Hi all,

for one of my projects I am using basically using NLTK for pos tagging, which internally uses a 'english.pickle' file. I managed to package the nltk library with these pickle files to make them available to mapper and reducer for hadoop streaming job using -file option.

However, when nltk library is trying to load that pickle file, it gives error for numpy- since the cluster I am running this job does not have numpy installed. Also, I don't have root access thus, can't install numpy or any other package on cluster. So the only way is to package the python modules to make it available for mapper and reducer. I successfully managed to do that. But now the problem is when numpy is imported, it imports multiarray by default( as seen in init.py) and this is where I am getting the error:

File "/usr/lib64/python2.6/pickle.py", line 1370, in load
        return Unpickler(file).load()
      File "/usr/lib64/python2.6/pickle.py", line 858, in load
      File "/usr/lib64/python2.6/pickle.py", line 1090, in load_global
        klass = self.find_class(module, name)

--------

== EXERCISE TASK A ==
Reproduce the Hadoop streaming post from "for one of my" to "using -file option.".
== EXERCISE TASK B ==
Continue the Hadoop streaming post from the point where it stops.

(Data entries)
--------

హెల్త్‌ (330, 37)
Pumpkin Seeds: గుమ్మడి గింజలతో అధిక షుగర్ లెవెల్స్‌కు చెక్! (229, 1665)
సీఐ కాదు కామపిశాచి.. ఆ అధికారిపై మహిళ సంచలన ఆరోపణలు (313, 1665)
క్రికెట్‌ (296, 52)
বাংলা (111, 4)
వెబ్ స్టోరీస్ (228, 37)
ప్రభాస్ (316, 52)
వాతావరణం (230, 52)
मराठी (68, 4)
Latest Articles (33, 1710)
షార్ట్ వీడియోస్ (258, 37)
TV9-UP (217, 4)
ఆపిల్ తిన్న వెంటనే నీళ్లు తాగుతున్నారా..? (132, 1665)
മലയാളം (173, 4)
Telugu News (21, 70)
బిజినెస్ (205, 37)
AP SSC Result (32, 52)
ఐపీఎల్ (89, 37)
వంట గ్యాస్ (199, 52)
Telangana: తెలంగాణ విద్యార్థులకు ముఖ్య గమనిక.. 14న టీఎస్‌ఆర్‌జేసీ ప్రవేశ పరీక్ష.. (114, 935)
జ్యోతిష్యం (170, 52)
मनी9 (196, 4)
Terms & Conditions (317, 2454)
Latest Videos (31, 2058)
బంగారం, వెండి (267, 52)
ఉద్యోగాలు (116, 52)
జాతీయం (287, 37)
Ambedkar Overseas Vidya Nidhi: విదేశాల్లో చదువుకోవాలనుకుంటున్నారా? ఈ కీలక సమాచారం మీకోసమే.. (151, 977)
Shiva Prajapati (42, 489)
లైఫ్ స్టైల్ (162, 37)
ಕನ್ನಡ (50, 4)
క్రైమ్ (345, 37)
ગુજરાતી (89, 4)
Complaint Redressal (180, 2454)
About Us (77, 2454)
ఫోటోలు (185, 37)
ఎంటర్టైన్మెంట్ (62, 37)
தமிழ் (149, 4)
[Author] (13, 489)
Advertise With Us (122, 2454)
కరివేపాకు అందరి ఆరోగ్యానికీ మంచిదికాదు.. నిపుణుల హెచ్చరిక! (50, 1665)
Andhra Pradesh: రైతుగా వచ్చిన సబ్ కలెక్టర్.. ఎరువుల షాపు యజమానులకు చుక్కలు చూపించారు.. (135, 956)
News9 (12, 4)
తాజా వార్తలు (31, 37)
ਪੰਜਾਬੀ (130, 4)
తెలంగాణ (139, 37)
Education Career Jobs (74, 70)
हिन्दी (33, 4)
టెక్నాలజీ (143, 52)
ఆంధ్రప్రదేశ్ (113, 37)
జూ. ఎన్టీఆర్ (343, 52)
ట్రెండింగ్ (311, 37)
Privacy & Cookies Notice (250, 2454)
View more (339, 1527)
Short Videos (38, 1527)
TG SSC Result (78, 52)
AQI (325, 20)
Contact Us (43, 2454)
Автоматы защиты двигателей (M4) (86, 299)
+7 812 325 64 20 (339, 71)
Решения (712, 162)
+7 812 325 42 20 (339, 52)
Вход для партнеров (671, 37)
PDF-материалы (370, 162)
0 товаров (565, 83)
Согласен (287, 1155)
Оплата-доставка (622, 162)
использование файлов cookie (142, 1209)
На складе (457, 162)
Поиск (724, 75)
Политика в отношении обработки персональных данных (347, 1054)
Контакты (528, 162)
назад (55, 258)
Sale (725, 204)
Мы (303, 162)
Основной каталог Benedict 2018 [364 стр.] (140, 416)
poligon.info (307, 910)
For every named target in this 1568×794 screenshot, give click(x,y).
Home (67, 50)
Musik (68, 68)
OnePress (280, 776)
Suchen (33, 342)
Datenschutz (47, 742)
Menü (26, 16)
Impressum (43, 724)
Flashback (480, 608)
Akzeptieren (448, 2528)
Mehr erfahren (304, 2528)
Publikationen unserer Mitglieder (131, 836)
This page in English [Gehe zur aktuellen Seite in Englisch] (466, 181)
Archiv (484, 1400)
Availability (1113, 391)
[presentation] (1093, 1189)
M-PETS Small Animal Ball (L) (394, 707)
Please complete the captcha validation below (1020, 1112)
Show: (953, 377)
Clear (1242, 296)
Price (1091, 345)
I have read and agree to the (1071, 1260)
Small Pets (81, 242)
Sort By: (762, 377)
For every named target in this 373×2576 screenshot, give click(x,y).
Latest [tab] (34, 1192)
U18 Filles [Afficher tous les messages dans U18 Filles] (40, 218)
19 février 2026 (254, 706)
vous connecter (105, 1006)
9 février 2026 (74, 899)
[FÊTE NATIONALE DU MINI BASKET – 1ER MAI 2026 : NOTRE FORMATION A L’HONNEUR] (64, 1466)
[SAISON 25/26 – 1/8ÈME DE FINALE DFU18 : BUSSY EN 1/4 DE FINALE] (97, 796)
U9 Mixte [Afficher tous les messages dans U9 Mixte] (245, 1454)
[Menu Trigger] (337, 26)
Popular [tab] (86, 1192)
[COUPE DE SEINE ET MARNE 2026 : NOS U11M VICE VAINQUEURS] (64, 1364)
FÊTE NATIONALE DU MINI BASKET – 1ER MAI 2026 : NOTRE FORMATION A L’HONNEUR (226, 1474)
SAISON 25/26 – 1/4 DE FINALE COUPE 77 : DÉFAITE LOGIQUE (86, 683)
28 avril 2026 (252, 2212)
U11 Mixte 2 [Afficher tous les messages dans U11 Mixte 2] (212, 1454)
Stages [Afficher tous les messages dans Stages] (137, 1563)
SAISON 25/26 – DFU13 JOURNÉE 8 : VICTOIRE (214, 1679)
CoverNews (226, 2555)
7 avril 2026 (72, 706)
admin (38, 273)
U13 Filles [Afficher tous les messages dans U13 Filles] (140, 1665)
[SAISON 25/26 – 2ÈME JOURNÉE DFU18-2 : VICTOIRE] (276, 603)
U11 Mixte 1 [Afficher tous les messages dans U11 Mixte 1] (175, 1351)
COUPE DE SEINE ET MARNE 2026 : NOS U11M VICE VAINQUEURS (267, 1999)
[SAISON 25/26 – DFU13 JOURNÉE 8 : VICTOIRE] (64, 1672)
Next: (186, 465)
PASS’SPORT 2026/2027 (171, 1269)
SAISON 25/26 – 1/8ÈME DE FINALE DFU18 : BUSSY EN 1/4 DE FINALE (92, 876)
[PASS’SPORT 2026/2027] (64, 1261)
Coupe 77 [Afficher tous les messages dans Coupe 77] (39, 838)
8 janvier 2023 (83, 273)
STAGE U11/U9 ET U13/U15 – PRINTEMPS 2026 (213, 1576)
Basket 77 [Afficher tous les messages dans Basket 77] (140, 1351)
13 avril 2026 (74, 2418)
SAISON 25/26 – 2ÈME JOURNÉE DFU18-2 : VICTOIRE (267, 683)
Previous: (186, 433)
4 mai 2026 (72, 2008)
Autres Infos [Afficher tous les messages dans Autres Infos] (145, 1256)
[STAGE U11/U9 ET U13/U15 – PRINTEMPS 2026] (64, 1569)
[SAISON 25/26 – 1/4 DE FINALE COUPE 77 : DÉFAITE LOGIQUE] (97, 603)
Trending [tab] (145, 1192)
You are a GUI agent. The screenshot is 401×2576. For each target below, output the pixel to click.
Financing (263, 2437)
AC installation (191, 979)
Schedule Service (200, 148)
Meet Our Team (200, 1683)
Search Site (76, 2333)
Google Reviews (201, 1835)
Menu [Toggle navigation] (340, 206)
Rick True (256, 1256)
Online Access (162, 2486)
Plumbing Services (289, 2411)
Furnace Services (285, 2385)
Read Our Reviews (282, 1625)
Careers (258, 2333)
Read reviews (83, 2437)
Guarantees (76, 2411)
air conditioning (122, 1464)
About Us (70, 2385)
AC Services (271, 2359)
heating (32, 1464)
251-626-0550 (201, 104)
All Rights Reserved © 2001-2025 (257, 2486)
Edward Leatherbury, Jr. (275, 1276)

--------

== EXPECTED OUTPUT A ==
for one of my projects I am using basically using NLTK for pos tagging, which internally uses a 'english.pickle' file. I managed to package the nltk library with these pickle files to make them available to mapper and reducer for hadoop streaming job using -file option.

== EXPECTED OUTPUT B ==
      File "/usr/lib64/python2.6/pickle.py", line 1124, in find_class
      File "numpy.mod/numpy/__init__.py", line 170, in <module>
      File "numpy.mod/numpy/add_newdocs.py", line 13, in <module>
      File "numpy.mod/numpy/lib/__init__.py", line 8, in <module>
      File "numpy.mod/numpy/lib/type_check.py", line 11, in <module>
      File "numpy.mod/numpy/core/__init__.py", line 6, in <module>
    ImportError: cannot import name multiarray

I tried moving numpy directory on my local machine that contains multiarray.pyd, to the cluster to make it available to mapper and reducer but this didn't help.

Any input on how to resolve this(keeping the constraint that I cannot install anything on cluster machines)?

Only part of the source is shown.